Pendekatan instrumental mampu menjangkau target kelompok yang besar dan beragam, tidak seperti pendekatan emansipatoris. Pendekatan instrumental didorong oleh sebuah masalah. Tujuan spesifik yang dibentuk sebelumnya memungkinkan penyelenggara mengevaluasi proyek secara kuantitatif dan dengan itu memberikan cara dana dibelanjakan (akuntabilitas).

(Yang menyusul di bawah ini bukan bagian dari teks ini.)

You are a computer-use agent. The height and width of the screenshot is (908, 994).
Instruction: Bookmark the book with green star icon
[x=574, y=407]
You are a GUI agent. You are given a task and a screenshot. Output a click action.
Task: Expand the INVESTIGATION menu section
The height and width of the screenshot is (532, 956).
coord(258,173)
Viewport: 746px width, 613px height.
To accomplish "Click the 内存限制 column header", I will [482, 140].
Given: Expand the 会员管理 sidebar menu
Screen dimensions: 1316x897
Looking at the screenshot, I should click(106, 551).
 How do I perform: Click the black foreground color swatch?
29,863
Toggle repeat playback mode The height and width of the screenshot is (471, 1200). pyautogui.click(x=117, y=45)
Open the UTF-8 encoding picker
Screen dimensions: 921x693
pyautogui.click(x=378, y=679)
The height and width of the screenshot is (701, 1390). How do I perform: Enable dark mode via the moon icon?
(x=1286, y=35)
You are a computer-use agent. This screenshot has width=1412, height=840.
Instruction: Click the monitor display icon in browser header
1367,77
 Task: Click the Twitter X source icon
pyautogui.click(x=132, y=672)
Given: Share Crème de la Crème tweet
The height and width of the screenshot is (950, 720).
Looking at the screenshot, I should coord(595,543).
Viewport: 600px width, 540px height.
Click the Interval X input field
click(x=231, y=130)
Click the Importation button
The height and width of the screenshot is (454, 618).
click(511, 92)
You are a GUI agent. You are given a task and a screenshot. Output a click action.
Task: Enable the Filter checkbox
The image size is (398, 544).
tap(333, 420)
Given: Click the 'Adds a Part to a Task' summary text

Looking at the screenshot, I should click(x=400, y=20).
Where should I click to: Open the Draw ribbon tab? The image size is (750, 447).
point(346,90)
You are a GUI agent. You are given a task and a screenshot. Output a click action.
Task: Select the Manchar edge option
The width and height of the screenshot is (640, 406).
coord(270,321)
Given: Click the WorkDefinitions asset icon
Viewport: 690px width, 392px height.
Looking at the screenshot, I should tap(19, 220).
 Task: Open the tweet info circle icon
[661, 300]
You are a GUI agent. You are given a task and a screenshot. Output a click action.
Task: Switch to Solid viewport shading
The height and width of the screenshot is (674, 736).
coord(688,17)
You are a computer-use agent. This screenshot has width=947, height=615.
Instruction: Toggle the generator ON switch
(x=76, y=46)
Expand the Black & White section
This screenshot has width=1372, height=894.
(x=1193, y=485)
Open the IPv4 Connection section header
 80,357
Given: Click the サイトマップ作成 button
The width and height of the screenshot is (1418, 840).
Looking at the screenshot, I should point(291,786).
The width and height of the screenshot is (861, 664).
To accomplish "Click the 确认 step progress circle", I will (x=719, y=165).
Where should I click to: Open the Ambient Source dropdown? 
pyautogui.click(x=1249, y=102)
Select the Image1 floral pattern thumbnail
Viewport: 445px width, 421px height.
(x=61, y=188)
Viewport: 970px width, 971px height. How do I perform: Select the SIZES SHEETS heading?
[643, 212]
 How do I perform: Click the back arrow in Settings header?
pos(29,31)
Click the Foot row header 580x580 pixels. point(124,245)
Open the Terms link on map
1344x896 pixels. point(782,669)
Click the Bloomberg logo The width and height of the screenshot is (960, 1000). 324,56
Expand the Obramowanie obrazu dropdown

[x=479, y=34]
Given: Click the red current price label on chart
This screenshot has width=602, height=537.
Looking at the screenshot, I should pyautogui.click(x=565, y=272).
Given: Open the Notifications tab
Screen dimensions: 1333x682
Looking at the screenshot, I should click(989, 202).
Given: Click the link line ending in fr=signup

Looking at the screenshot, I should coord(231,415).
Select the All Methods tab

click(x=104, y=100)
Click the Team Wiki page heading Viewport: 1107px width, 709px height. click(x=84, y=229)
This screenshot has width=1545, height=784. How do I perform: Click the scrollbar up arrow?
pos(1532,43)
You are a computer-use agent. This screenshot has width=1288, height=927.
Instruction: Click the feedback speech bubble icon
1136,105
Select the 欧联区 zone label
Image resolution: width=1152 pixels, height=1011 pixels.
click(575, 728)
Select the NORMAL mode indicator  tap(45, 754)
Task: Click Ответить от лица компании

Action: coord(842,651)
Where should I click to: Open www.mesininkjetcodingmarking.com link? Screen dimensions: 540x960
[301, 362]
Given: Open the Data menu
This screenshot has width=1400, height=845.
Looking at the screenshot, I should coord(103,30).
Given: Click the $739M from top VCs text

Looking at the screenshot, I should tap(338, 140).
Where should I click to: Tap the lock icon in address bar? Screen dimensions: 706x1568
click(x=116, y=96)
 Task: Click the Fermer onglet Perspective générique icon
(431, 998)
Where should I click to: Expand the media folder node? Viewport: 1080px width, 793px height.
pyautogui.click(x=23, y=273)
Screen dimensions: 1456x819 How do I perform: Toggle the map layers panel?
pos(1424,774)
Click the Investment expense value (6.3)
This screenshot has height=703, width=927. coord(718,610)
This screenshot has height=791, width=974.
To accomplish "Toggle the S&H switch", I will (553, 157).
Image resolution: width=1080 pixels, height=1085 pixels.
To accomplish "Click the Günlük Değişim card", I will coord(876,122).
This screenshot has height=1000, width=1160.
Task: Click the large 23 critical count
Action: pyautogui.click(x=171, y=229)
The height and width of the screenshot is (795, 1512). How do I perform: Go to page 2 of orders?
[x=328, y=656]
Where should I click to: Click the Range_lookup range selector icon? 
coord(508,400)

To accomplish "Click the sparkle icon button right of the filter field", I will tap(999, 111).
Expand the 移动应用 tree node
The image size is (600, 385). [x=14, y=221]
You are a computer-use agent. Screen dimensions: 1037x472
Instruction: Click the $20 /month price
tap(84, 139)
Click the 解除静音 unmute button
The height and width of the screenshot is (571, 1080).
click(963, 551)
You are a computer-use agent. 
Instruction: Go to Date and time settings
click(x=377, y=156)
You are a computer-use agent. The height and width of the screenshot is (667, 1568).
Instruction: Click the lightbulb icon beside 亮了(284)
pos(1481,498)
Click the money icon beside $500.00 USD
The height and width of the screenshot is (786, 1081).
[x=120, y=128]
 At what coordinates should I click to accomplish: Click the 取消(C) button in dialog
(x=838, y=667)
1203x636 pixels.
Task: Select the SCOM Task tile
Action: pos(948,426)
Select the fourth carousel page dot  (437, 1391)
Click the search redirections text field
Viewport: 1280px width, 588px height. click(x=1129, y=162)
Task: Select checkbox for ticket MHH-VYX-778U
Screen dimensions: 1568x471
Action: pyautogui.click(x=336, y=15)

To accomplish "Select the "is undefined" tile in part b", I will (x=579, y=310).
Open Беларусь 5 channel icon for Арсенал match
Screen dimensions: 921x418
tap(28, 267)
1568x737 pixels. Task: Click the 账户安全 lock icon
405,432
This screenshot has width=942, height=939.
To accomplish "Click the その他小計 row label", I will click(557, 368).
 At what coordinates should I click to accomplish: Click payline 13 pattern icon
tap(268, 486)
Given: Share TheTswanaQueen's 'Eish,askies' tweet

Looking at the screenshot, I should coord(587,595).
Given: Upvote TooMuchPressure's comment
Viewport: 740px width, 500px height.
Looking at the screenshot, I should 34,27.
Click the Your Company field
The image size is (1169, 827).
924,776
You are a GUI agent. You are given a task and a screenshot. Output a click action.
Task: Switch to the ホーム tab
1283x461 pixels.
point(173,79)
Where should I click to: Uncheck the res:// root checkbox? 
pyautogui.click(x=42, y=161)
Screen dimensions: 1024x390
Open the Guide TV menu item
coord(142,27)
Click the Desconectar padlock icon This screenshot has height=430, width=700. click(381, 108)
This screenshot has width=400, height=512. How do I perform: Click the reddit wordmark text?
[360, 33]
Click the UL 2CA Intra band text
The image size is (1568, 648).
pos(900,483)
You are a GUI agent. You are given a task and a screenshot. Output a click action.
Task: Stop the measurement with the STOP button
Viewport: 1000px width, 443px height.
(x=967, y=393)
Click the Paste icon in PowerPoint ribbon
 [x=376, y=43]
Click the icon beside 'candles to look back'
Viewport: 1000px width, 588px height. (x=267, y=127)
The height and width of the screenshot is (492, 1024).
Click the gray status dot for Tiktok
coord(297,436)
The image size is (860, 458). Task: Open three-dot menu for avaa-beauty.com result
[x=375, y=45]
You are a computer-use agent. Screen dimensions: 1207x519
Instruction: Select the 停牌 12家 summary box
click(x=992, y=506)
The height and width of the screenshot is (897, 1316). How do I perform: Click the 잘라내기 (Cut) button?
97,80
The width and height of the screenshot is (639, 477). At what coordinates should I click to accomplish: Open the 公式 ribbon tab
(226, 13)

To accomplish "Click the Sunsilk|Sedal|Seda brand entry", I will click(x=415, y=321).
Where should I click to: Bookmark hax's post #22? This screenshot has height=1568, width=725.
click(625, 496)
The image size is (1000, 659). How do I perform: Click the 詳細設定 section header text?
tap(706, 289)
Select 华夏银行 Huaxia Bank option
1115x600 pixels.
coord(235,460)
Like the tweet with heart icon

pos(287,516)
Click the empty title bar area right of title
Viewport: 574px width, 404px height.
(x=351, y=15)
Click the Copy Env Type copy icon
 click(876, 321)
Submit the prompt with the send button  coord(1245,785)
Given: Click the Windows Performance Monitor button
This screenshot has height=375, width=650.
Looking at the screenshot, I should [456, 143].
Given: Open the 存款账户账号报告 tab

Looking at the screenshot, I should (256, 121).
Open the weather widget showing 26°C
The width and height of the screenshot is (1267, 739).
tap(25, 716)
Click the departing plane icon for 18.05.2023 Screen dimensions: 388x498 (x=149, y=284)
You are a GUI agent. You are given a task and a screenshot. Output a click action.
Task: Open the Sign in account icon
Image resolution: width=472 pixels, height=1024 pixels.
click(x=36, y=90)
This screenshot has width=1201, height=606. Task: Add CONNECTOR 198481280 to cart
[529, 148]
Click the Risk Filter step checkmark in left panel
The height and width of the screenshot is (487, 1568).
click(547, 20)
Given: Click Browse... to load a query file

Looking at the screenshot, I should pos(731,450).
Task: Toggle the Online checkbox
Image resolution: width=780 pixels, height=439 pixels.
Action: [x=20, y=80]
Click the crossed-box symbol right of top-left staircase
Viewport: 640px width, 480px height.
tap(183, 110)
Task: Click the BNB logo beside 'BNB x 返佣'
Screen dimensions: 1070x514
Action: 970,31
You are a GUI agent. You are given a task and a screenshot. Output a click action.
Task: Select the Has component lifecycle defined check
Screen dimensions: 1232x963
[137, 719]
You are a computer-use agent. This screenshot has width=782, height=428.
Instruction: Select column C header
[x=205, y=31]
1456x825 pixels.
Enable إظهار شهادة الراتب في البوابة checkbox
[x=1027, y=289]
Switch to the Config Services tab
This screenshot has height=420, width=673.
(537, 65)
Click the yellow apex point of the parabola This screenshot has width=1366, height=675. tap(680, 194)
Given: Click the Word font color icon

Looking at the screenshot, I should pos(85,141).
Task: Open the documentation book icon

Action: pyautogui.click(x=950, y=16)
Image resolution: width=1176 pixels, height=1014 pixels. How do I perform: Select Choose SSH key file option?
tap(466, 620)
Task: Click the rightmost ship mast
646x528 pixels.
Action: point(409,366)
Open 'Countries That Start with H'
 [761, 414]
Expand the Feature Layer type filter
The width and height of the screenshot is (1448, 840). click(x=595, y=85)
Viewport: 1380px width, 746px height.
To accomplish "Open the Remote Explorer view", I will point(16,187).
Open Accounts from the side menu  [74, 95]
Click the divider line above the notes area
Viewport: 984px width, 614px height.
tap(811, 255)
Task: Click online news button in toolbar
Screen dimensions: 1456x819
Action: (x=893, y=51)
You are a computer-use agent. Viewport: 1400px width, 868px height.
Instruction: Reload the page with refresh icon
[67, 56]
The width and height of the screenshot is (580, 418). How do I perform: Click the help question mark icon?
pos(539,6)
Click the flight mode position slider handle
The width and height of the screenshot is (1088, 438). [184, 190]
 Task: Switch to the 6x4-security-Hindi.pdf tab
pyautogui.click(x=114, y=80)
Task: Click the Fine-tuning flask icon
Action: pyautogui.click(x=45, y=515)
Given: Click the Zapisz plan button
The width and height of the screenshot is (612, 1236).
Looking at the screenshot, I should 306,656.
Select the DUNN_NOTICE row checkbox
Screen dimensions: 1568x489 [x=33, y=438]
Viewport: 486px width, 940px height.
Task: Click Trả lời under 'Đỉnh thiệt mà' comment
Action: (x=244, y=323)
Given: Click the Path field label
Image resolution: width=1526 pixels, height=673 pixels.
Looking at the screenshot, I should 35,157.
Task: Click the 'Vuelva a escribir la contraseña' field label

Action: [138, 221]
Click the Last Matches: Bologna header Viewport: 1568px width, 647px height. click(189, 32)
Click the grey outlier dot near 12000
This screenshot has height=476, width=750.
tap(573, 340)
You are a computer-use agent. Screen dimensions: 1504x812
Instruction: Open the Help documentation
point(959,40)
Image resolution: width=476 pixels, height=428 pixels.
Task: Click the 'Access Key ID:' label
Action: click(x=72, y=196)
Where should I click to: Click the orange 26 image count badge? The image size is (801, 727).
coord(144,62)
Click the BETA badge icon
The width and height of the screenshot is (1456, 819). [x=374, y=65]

Terkait kompetensi dan efektivitas pembuat kebijakan, bagaimanapun pendekatan instrumental dan pendekatan emansipatoris dapat menguatkan satu sama lain, sedangkan dari sudut pandang pendidikan, pendekatan emansipatoris dan pendekatan instrumental bertentangan. Pemerintah harus terlebih dahulu mencoba untuk menilai tantangan perubahan, dengan begitu proses perubahan yang paling teoat akan didukung, baik instrumental maupun emansipatoris atau kombinasi. Pilihan inilah yang menentukan strategi pemantauan dan evaluasi yang tepat.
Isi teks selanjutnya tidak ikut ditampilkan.